Politik : „Wostok“ – eine Bilanz der Verfehlungen

Robert Birnbaum

Berlin - Der „Wostok“-Bericht, dessen Verfasser der Visa-Ausschuss an diesem Donnerstag als erste Zeugen hört, ist eine Fleißarbeit mit Brisanz. Auf 172 Seiten haben Sonderauswerter des Bundeskriminalamts zusammengefasst, was die Behörde bis Ende 2003 über Schleuserbanden vor allem aus der Ukraine und speziell über den Missbrauch des „Reiseschutzpasses“ wusste, den der Reiseunternehmer Kübler mit Lizenz des Außen- und Innenministeriums vertrieb. Der als „vertraulich“ eingestufte Bericht zählt 359 Kübler-Geschäftspartner auf – bisher unauffällige, aber auch solche mit aktenkundig krimineller Geschichte.

Mehr als diese Details dürfte den Ausschuss aber die Einleitung interessieren. Denn dort finden sich Sätze, die den Verdacht untermauern, dass die Bundesregierung beizeiten über Missbrauch der von ihr selbst geschaffenen Visa-Bestimmungen informiert gewesen sein müsste. Bereits im zweiten Halbjahr 2000 – also ein halbes Jahr nach dem Volmer-Erlass – sei dem BKA eine „überdurchschnittlich steigende Anzahl von Reisegruppen“ insbesondere aus der Ukraine aufgefallen. Dies habe eine „organisiert begangene Visa-Erschleichung in bislang unbekanntem Ausmaß erahnen“ lassen. Eine Stichprobe von rund 200 Personen und Unternehmen ergab praktisch in jedem Fall „Unregelmäßigkeiten“ – falsches Reiseziel, falscher Reisezweck, falsche Reisedauer und so weiter.

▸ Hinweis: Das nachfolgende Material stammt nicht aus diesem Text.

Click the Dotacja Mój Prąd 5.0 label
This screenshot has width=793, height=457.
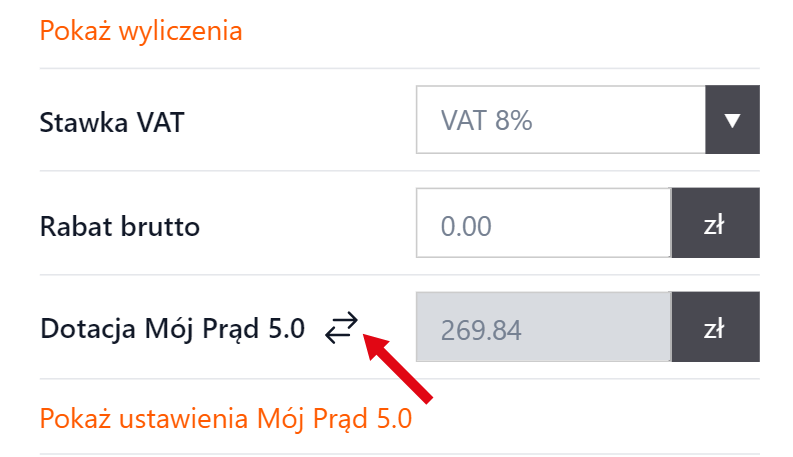(172, 328)
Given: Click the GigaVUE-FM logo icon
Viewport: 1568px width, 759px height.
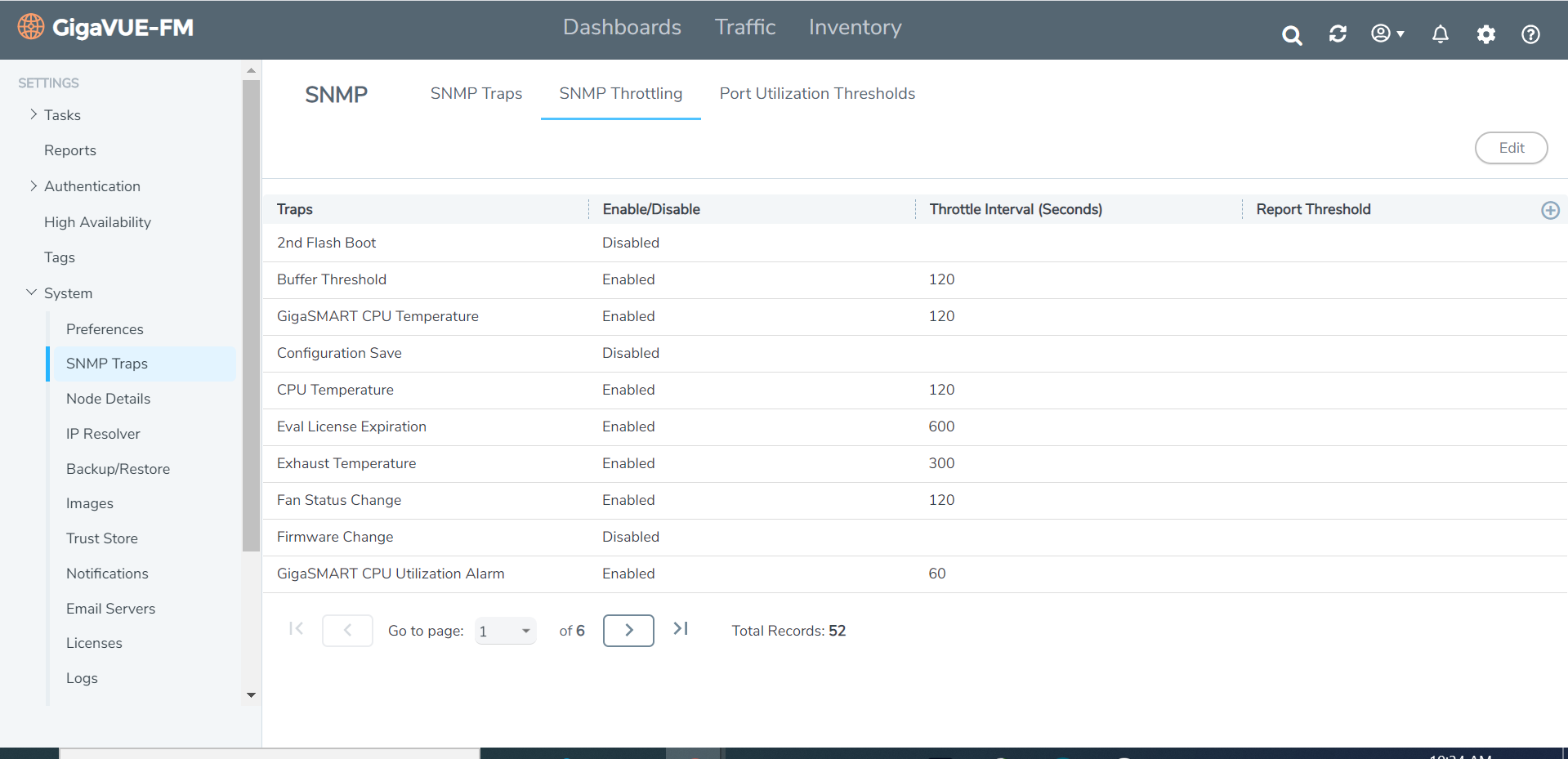Looking at the screenshot, I should 31,27.
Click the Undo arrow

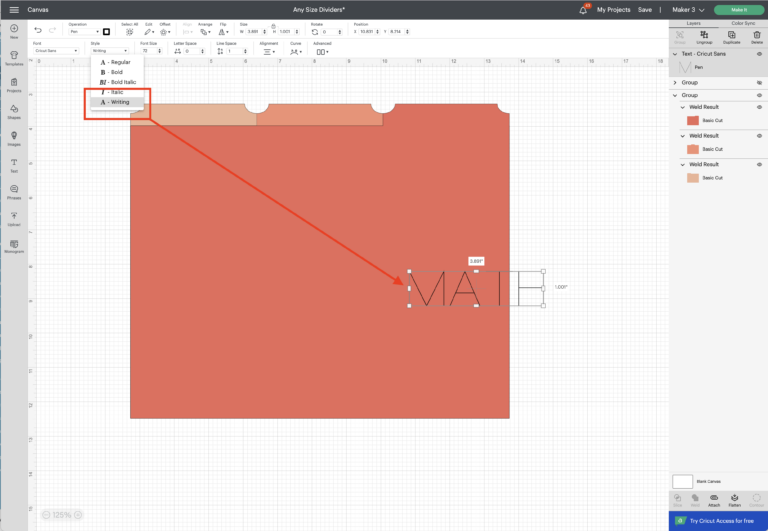coord(38,31)
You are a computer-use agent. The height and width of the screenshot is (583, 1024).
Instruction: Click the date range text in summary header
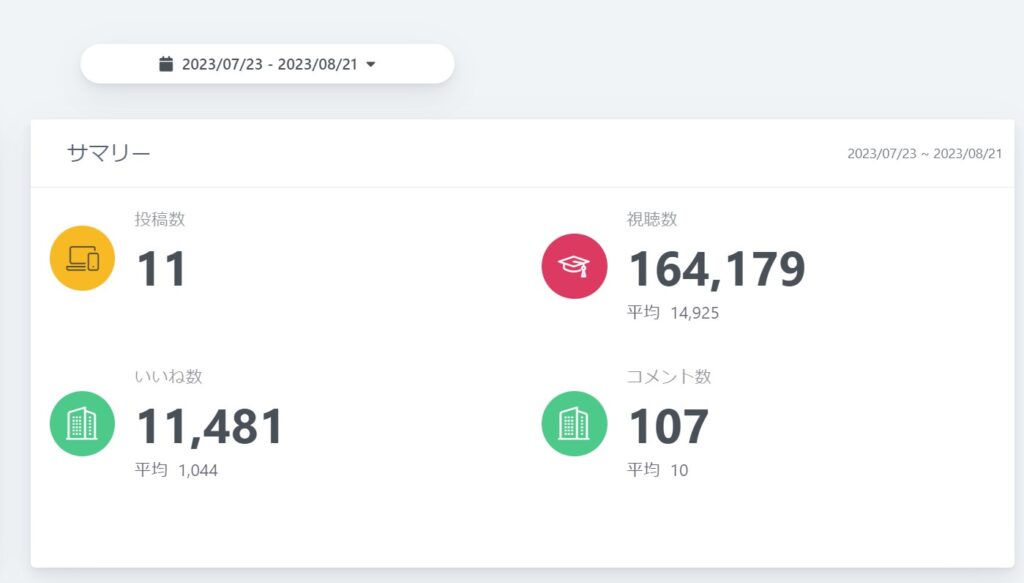click(924, 154)
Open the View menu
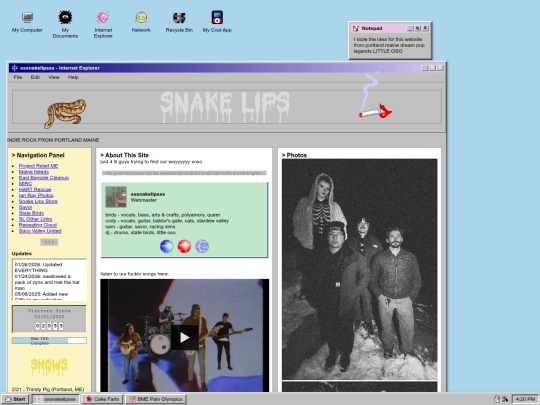This screenshot has width=540, height=405. (x=54, y=77)
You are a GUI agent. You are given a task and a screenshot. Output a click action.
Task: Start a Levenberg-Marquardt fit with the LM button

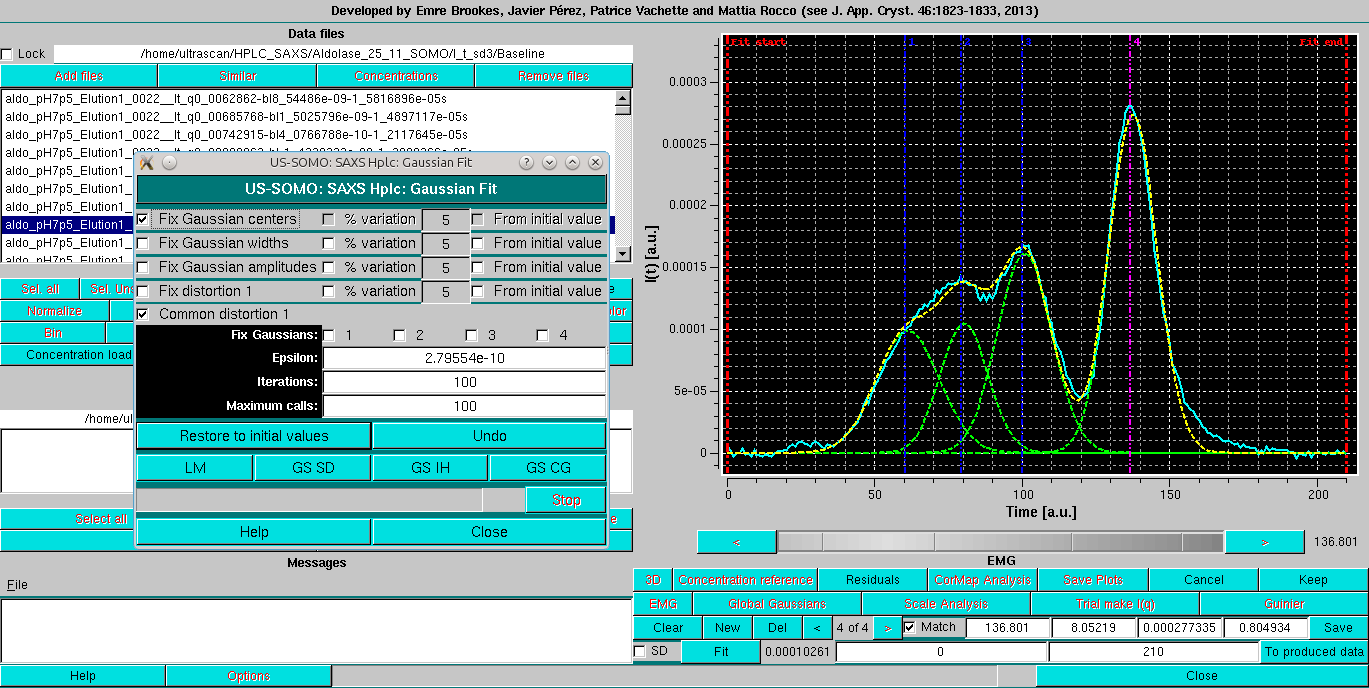[194, 466]
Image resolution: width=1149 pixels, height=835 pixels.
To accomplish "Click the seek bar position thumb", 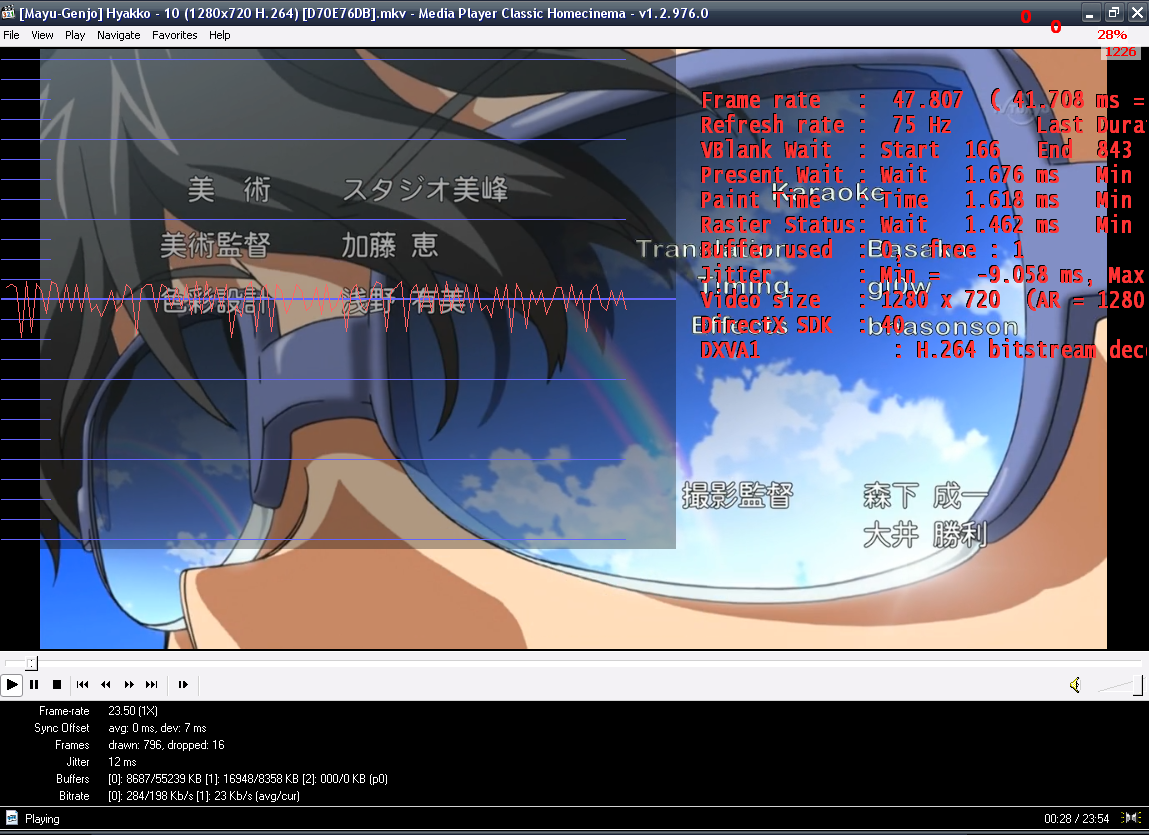I will tap(32, 663).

Im August 2001 wies die deutsche Botschaft in Kiew das BKA erstmals auf „möglichen Missbrauch“ der Reiseschutzpässe hin. Die Behörde kam zu dem Schluss, Küblers Papier habe sich „zu einer neuen, unkontrollierten Arbeitsweise bei der Visa-Erschleichung entwickelt“. Das BKA empfahl via Innenministerium, den Schutzpass zu stoppen, und vermerkt, das Auswärtige Amt sei dem im März 2003 gefolgt. Ein Jahr vorher, am 28. Juni 2002, war das Verfahren in Kiew gestoppt worden.